**Extract provided:**
******

The negotiations were tough, but lawmakers "kept their eye on the ball and they all got something critical and important to them. They all gave," Gregoire said.
"At the end of the day, it was a bipartisan legislative session with success all around," she said.
Gregoire said that while no one got everything they wanted, the resulting budget "reflects what everybody wanted to come out of this legislative session."
Lawmakers adjourned their double overtime session Wednesday, closing a roughly half-billion dollar shortfall and passing several bills making changes to how the state handles pensions, health care and future budgeting.
Gregoire said she wishes there had been more money available to lawmakers to do things such as providing better funding for basic public education.
"You can't look away from our responsibility now," she said, noting that a recent state Supreme Court ruling said the state was not meeting its constitutional obligation to pay for education. "We have to step up to it. We have the roadmap of what to do, we don't have a dime to pay for it."
She noted that there are likely things in the budget that she may veto once she goes through it thoroughly. She said she'd have to carefully look at things that "were just thrown in there in the end."
"It's not a perfect product," she said.

******

From the news extract, condense the paragraph beginning "Lawmakers adjourned their double overtime session" into a short bulleted list that keeps its main facts. The material that comes next has no connection to the news extract.

(Dataset entries)

******

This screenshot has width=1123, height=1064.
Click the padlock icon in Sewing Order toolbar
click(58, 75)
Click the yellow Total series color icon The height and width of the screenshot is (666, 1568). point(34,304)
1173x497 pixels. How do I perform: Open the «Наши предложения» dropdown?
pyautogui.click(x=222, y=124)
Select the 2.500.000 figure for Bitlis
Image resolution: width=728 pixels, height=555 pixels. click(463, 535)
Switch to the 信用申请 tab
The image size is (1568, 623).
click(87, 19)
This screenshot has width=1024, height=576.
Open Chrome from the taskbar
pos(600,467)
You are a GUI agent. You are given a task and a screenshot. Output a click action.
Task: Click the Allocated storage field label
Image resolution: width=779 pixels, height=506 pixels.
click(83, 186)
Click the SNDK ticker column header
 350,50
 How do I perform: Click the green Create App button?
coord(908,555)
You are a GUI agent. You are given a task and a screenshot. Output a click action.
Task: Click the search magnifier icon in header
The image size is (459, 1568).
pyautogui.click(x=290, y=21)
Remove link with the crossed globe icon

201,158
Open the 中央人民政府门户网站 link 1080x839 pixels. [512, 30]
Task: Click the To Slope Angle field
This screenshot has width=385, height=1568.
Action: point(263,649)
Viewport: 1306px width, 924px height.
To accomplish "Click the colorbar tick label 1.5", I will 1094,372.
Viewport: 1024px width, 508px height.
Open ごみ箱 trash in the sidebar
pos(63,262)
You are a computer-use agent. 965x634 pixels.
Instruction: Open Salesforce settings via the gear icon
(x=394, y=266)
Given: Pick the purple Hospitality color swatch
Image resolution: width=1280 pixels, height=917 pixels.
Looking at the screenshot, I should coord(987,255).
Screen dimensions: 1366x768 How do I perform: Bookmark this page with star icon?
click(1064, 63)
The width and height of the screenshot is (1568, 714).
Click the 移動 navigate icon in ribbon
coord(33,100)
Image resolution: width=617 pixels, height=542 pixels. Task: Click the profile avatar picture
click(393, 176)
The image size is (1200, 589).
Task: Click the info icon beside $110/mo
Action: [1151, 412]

******

**Written solution:**
- Lawmakers adjourned their double overtime session on Wednesday.
- They closed a shortfall of roughly half a billion dollars.
- They passed several bills changing how the state handles pensions, health care and future budgeting.